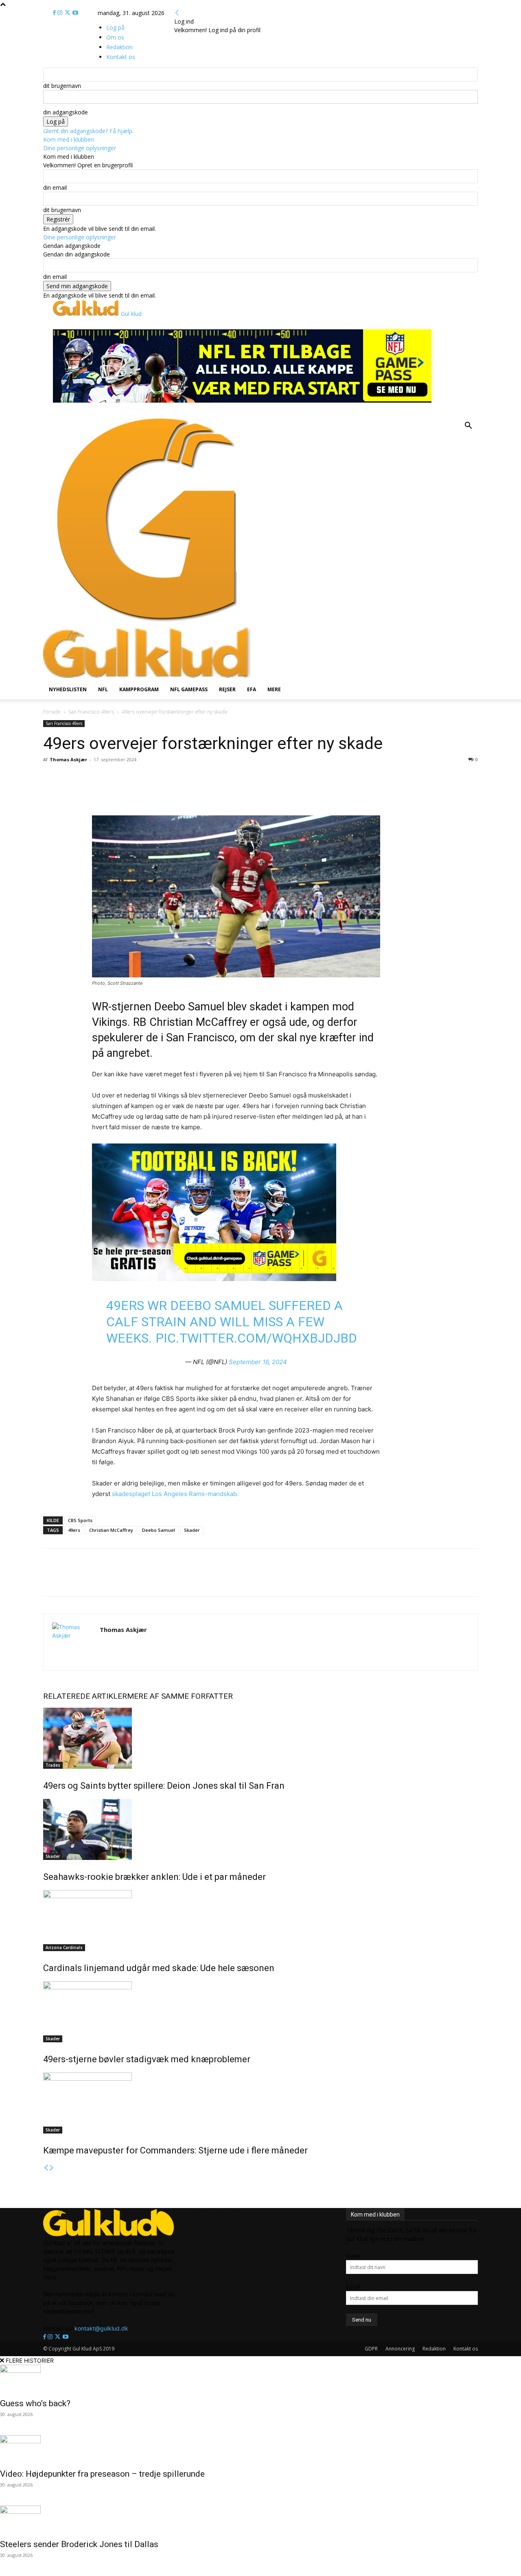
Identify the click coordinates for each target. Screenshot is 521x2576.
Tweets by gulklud (218, 2213)
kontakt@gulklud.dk (101, 2328)
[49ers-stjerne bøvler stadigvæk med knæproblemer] (260, 2011)
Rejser (227, 689)
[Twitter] (68, 13)
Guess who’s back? (35, 2403)
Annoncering (400, 2348)
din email (55, 187)
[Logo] (147, 622)
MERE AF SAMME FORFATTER (180, 1696)
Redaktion (434, 2348)
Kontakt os (465, 2348)
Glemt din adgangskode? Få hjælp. (88, 131)
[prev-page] (46, 2167)
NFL (103, 689)
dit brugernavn (62, 86)
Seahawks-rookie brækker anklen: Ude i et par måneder (154, 1877)
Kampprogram (139, 689)
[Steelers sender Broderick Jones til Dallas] (260, 2520)
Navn (353, 2256)
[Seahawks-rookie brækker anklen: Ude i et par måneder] (260, 1829)
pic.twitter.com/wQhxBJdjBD (256, 1338)
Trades (53, 1765)
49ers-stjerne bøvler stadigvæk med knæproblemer (146, 2059)
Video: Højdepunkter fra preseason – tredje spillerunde (103, 2474)
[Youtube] (75, 13)
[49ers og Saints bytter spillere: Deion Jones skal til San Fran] (260, 1738)
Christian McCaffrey (111, 1530)
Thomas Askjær (68, 759)
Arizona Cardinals (64, 1947)
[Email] (133, 792)
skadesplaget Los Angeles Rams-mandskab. (175, 1494)
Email (353, 2287)
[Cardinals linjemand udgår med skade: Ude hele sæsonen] (260, 1920)
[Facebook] (55, 13)
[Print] (151, 792)
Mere (274, 689)
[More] (170, 792)
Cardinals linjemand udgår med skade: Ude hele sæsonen (158, 1968)
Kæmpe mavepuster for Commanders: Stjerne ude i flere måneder (175, 2150)
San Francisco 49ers (91, 711)
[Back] (177, 13)
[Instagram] (60, 13)
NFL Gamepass (189, 689)
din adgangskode (65, 112)
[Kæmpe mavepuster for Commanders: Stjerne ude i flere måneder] (260, 2103)
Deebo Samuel (158, 1530)
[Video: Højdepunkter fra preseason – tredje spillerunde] (260, 2449)
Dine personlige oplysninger (79, 148)
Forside (52, 711)
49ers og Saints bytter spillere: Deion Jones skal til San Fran (164, 1786)
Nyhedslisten (68, 689)
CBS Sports (80, 1520)
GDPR (371, 2348)
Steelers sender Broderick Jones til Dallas (79, 2544)
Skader (192, 1530)
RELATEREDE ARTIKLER (85, 1696)
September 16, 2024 (258, 1362)
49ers (74, 1530)
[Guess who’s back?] (260, 2379)
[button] (468, 426)
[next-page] (52, 2167)
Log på (115, 27)
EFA (251, 689)
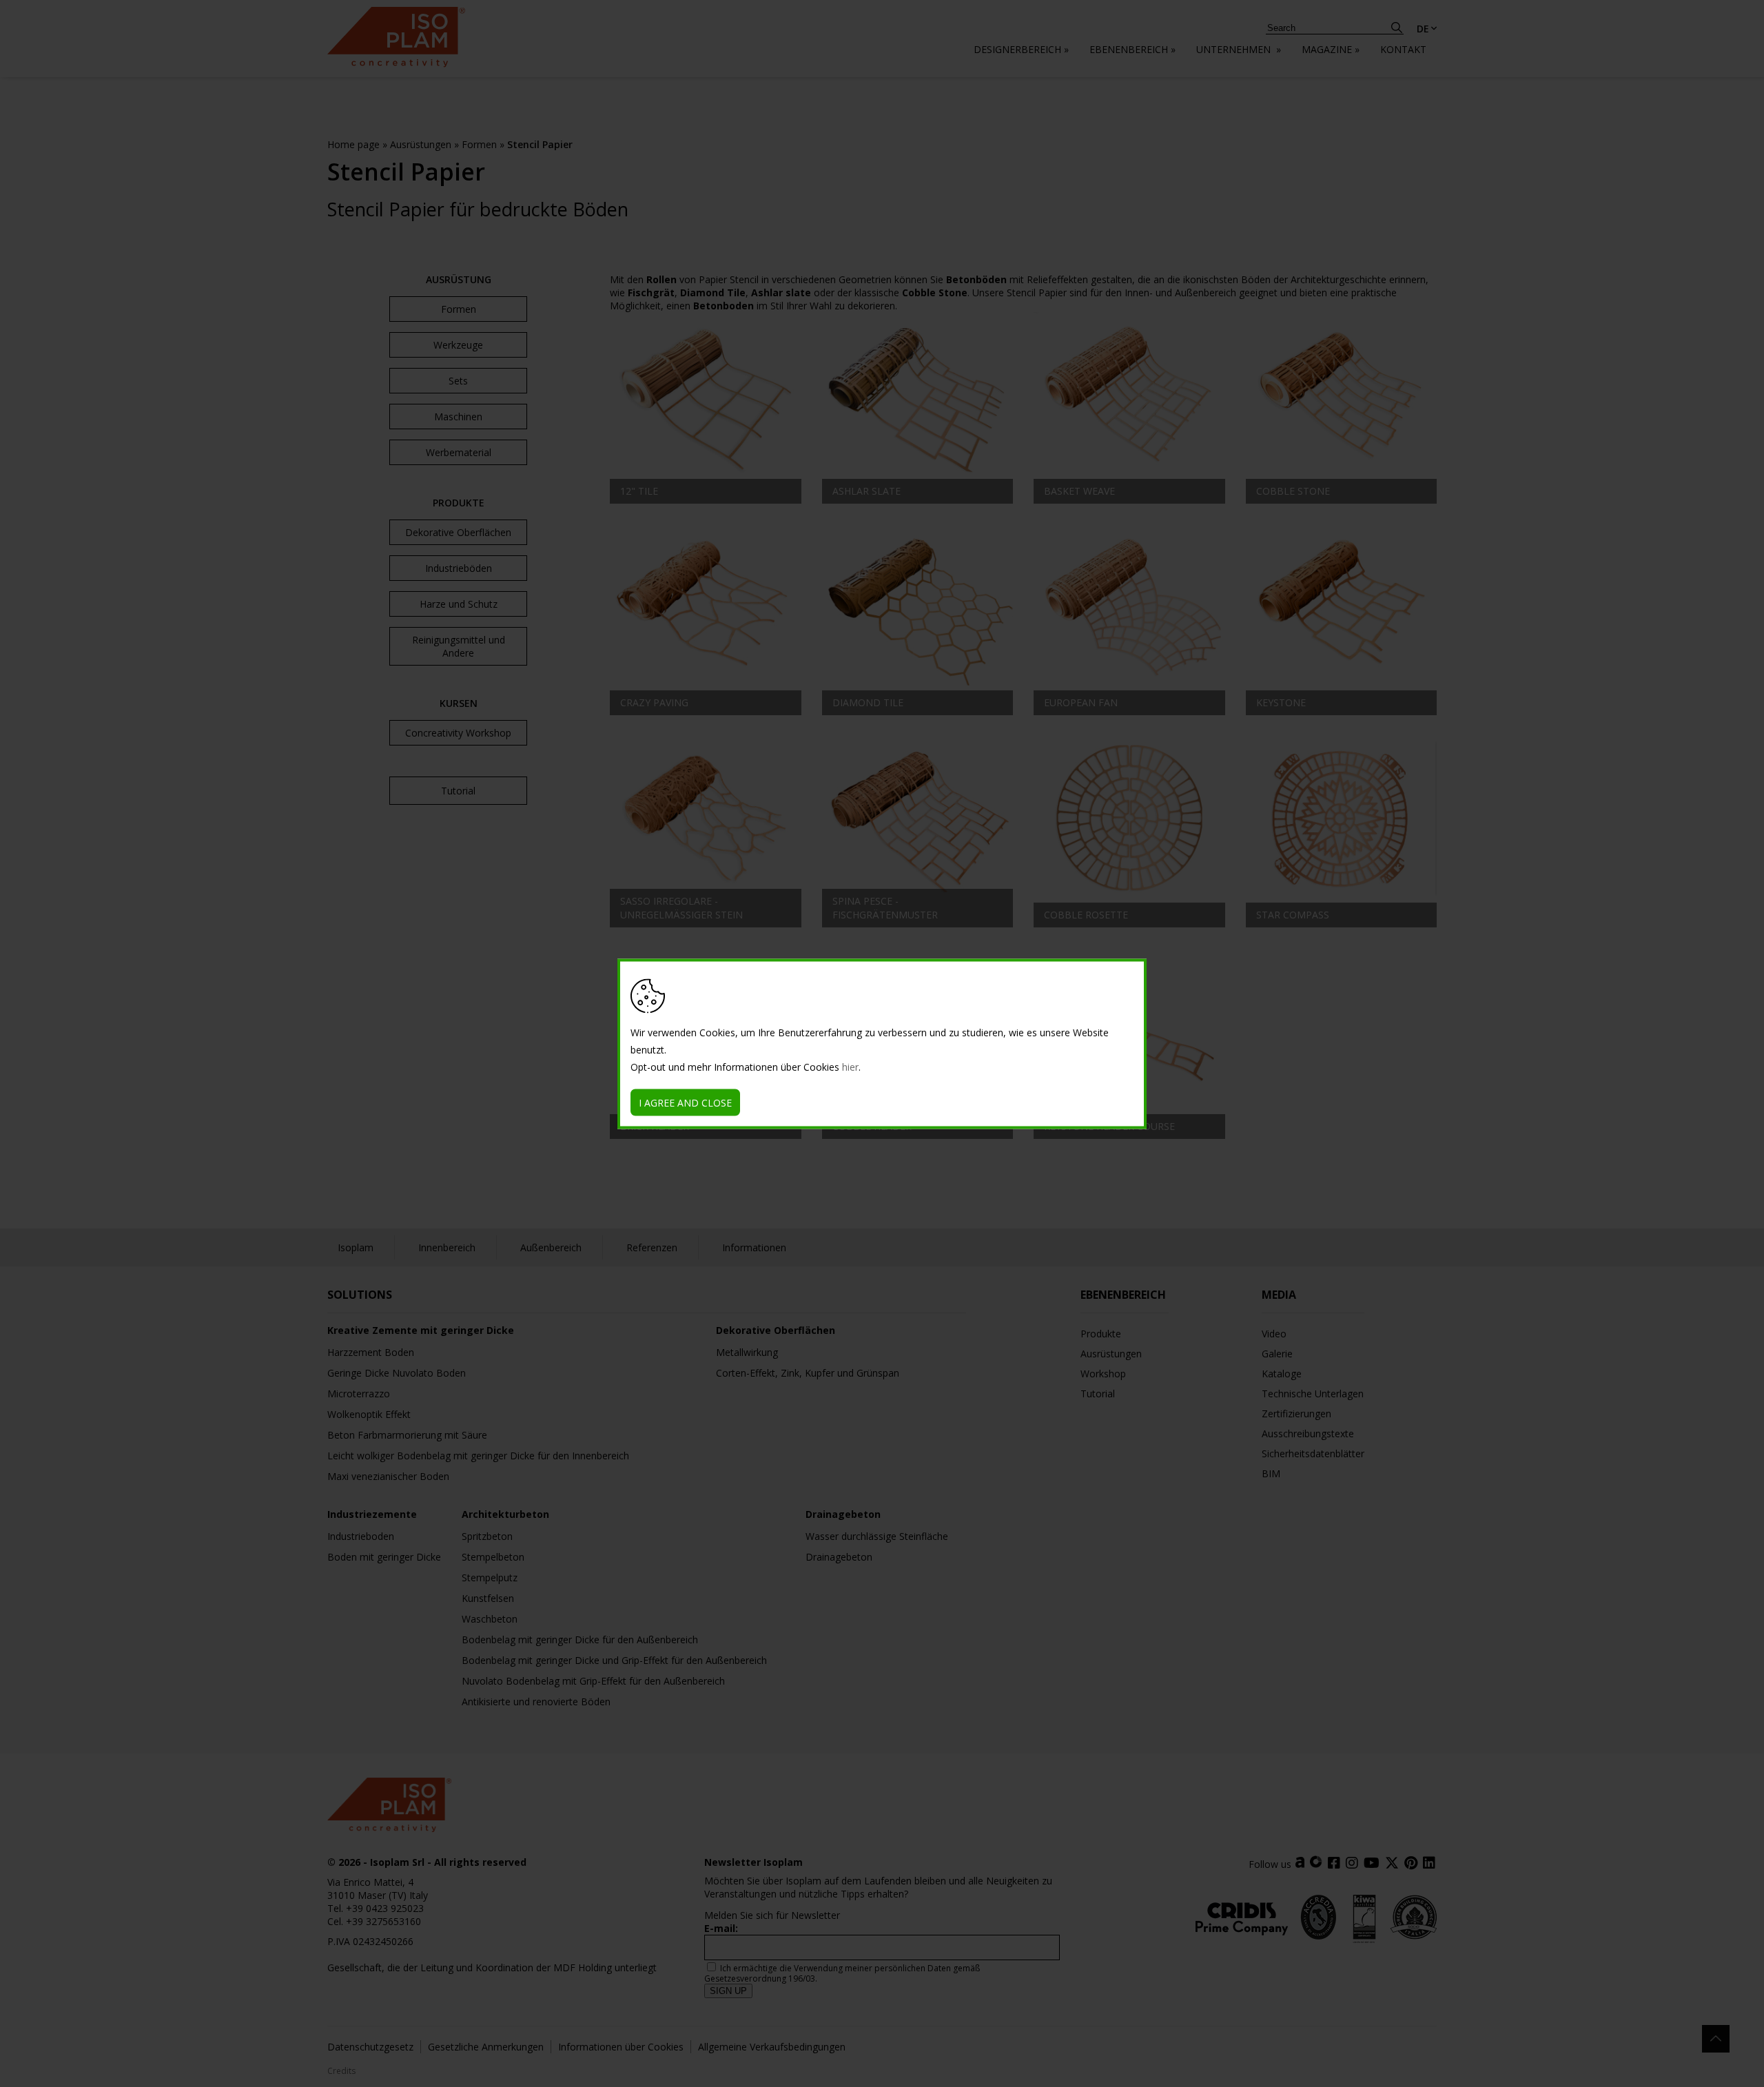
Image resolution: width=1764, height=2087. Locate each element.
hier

Activity: Return the material above verbatim. Pictures are to be excluded.

Response area:
Identify the click coordinates for each target. Screenshot is 521x2576.
Tweets by gulklud (218, 2213)
kontakt@gulklud.dk (101, 2328)
[49ers-stjerne bøvler stadigvæk med knæproblemer] (260, 2011)
Rejser (227, 689)
[Twitter] (68, 13)
Guess who’s back? (35, 2403)
Annoncering (400, 2348)
din email (55, 187)
[Logo] (147, 622)
MERE AF SAMME FORFATTER (180, 1696)
Redaktion (434, 2348)
Kontakt os (465, 2348)
Glemt din adgangskode? Få hjælp. (88, 131)
[prev-page] (46, 2167)
NFL (103, 689)
dit brugernavn (62, 86)
Seahawks-rookie brækker anklen: Ude i et par måneder (154, 1877)
Kampprogram (139, 689)
[Steelers sender Broderick Jones til Dallas] (260, 2520)
Navn (353, 2256)
[Seahawks-rookie brækker anklen: Ude i et par måneder] (260, 1829)
pic.twitter.com/wQhxBJdjBD (256, 1338)
Trades (53, 1765)
49ers-stjerne bøvler stadigvæk med knæproblemer (146, 2059)
Video: Højdepunkter fra preseason – tredje spillerunde (103, 2474)
[Youtube] (75, 13)
[49ers og Saints bytter spillere: Deion Jones skal til San Fran] (260, 1738)
Christian McCaffrey (111, 1530)
Thomas Askjær (68, 759)
Arizona Cardinals (64, 1947)
[Email] (133, 792)
skadesplaget Los Angeles Rams-mandskab. (175, 1494)
Email (353, 2287)
[Cardinals linjemand udgår med skade: Ude hele sæsonen] (260, 1920)
[Facebook] (55, 13)
[Print] (151, 792)
Mere (274, 689)
[More] (170, 792)
Cardinals linjemand udgår med skade: Ude hele sæsonen (158, 1968)
Kæmpe mavepuster for Commanders: Stjerne ude i flere måneder (175, 2150)
San Francisco 49ers (91, 711)
[Back] (177, 13)
[Instagram] (60, 13)
NFL Gamepass (189, 689)
din adgangskode (65, 112)
[Kæmpe mavepuster for Commanders: Stjerne ude i flere måneder] (260, 2103)
Deebo Samuel (158, 1530)
[Video: Højdepunkter fra preseason – tredje spillerunde] (260, 2449)
Dine personlige oplysninger (79, 148)
Forside (52, 711)
49ers og Saints bytter spillere: Deion Jones skal til San Fran (164, 1786)
Nyhedslisten (68, 689)
CBS Sports (80, 1520)
GDPR (371, 2348)
Steelers sender Broderick Jones til Dallas (79, 2544)
Skader (192, 1530)
RELATEREDE ARTIKLER (85, 1696)
September 16, 2024 (258, 1362)
49ers (74, 1530)
[Guess who’s back?] (260, 2379)
[button] (468, 426)
[next-page] (52, 2167)
Log på (115, 27)
EFA (251, 689)
Image resolution: width=1764, height=2087. Locate each element.
hier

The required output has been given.